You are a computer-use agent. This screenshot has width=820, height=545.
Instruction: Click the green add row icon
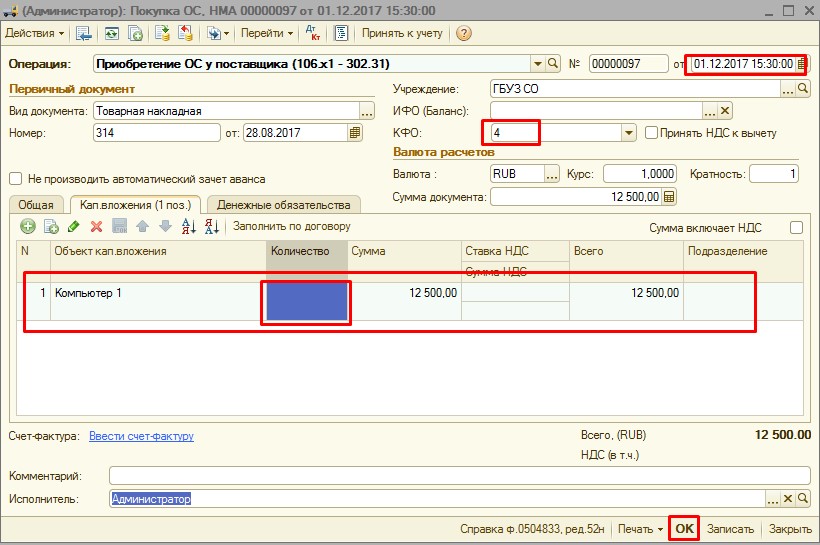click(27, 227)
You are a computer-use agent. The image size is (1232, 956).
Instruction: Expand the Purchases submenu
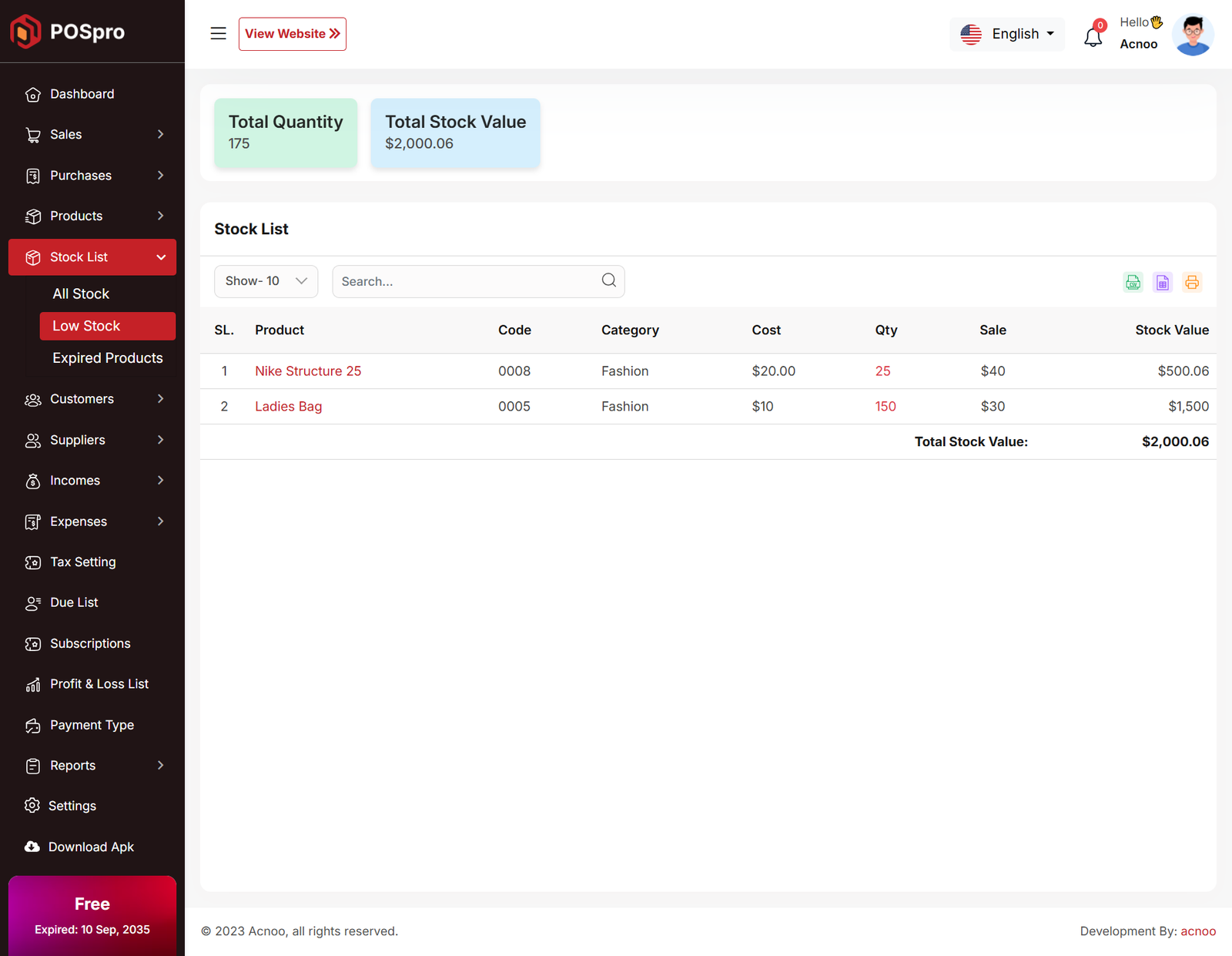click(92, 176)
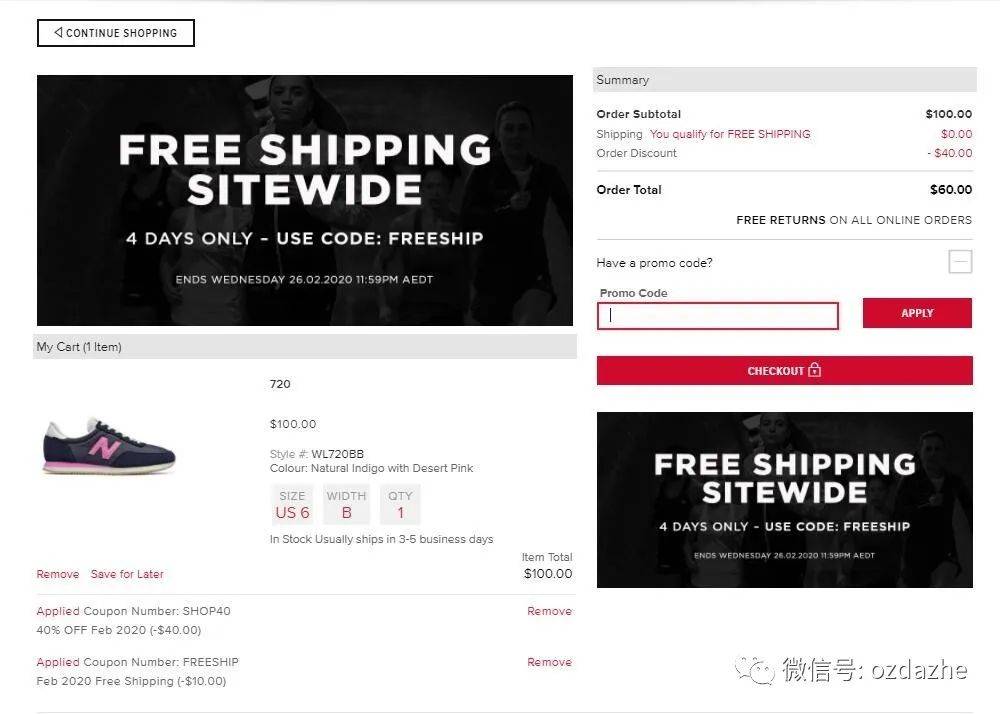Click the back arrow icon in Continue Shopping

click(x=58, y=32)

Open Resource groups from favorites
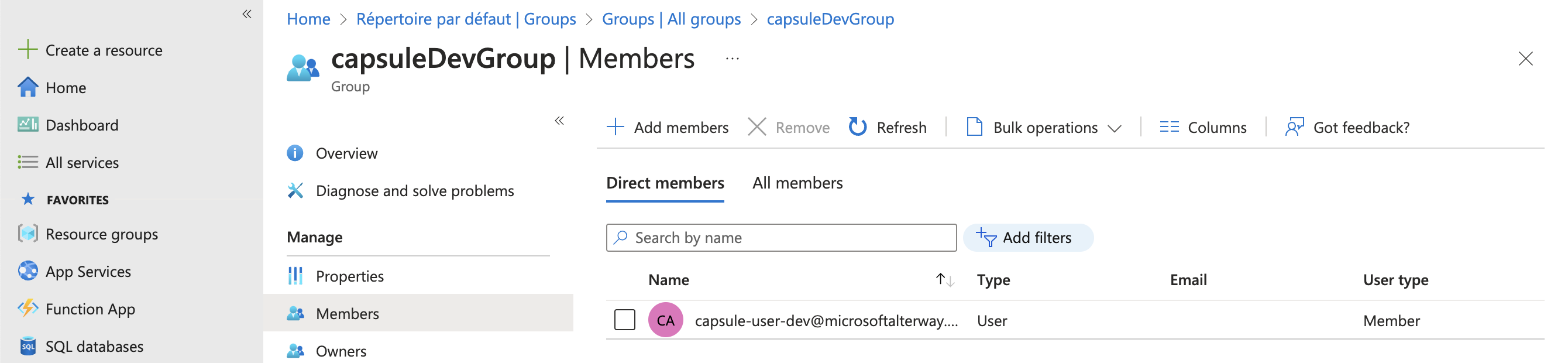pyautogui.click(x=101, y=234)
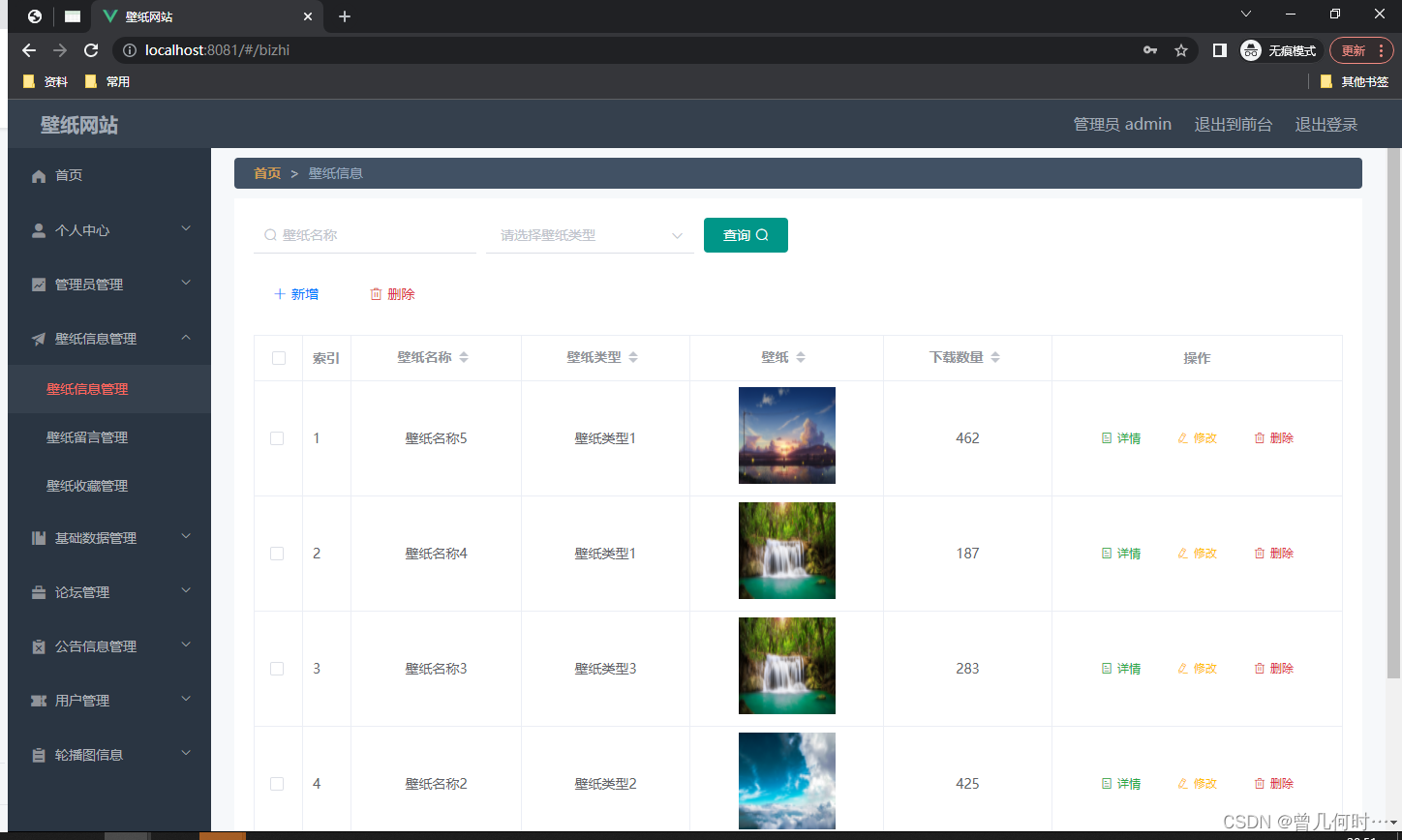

+ + + + + + +

### Exercise goal
Please reproduce every line of the entries above word for word, leaving out the pictures.

### Solution below
You are a computer-use agent. This screenshot has width=820, height=545.
Instruction: Click the green add row icon
click(27, 227)
You are a computer-use agent. The image size is (1232, 956).
Instruction: Expand the Purchases submenu
click(92, 176)
Click the back arrow icon in Continue Shopping

click(x=58, y=32)

Open Resource groups from favorites
pyautogui.click(x=101, y=234)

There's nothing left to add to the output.